Ocho años de soportar a ese explosivo cóctel de inutilidad y arrogancia que ha sido el imperio Bush dan paso a una época nueva que nos deja clarito que el pueblo americano no es tan tonto como nos gusta pintarlo. El mundo necesita héroes donde fijarse, después de haber pervertido hasta lo ignominioso la imagen de lo que debe ser un héroe, y es posible que McCain, cuya imagen arrastra consigo la del héroe de guerra, a pesar de la mala gestión de su campaña que ha anulado su condición de republicano “maverick” (o sea, por libre) hubiera podido proyectar también, de haber sido el vencedor, una imagen más templada y serena que la del actual inquilino de la Casa Blanca.
Sin embargo, la América joven ha sido más veloz que la América de siempre. Si McCain combatió en Vietnam, esa guerra de la que ya no se avergüenzan, Obama vende algo mucho más positivo: una imagen tranquila y reflexiva, los andares desgarbados de Gary Cooper o Clint Eastwood, con el lenguaje gestual de John Fitzgerald Kennedy (miren cómo posa mirando al cielo), y el discurso heredado de su otro gran padre espiritual, Martin Luther King Jr. Obama vende una clase y una elegancia que se echaban de menos en el mundo de la política: es joven, atractivo, dicen que trabaja muy bien en equipo y sabe rodearse de gente valiosa. Su currículum personal es impresionante y, además, ha demostrado, y con creces, que está tan cerca del ciudadano como para no avergonzarse de llorar delante de las cámaras por la muerte de su abuela.

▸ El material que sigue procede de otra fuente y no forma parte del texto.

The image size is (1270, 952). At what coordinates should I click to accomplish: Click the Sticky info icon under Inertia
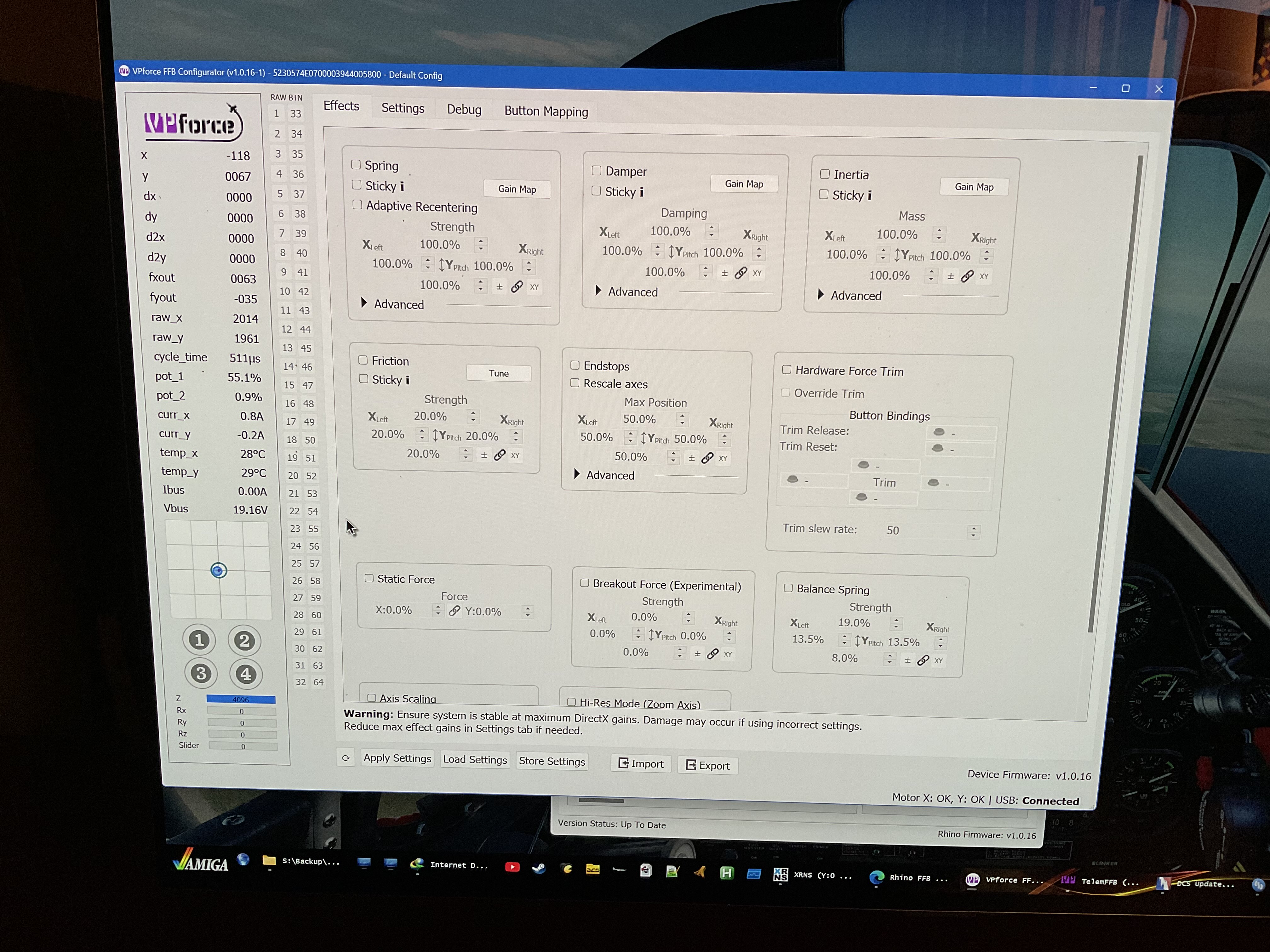[869, 196]
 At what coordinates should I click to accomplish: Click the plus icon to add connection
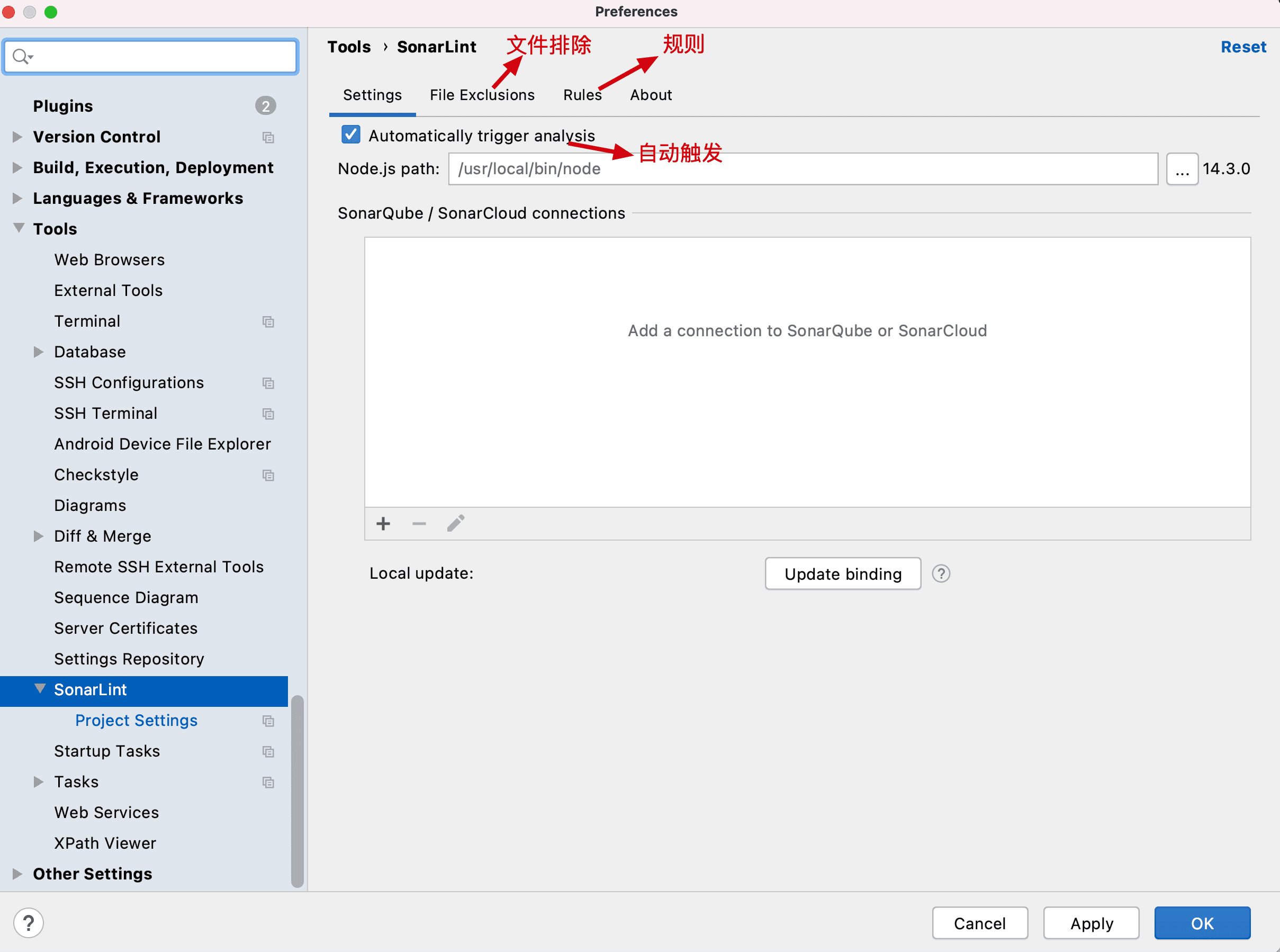[x=383, y=523]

Nos esperan tiempos interesantes, esperemos que durante al menos ocho años. Eso sería señal de que Obama lo habrá hecho bien. Poner orden en el desaguisado de los neocons sin control no va a ser fácil.
El mundo del cine y la televisión hace tiempo que juega a contar ficciones donde el presidente de los todopoderosos Estados Unidos es negro. Ahora tenemos por delante una realidad que promete ser más emocionante que todas esas ficciones de Hollywood.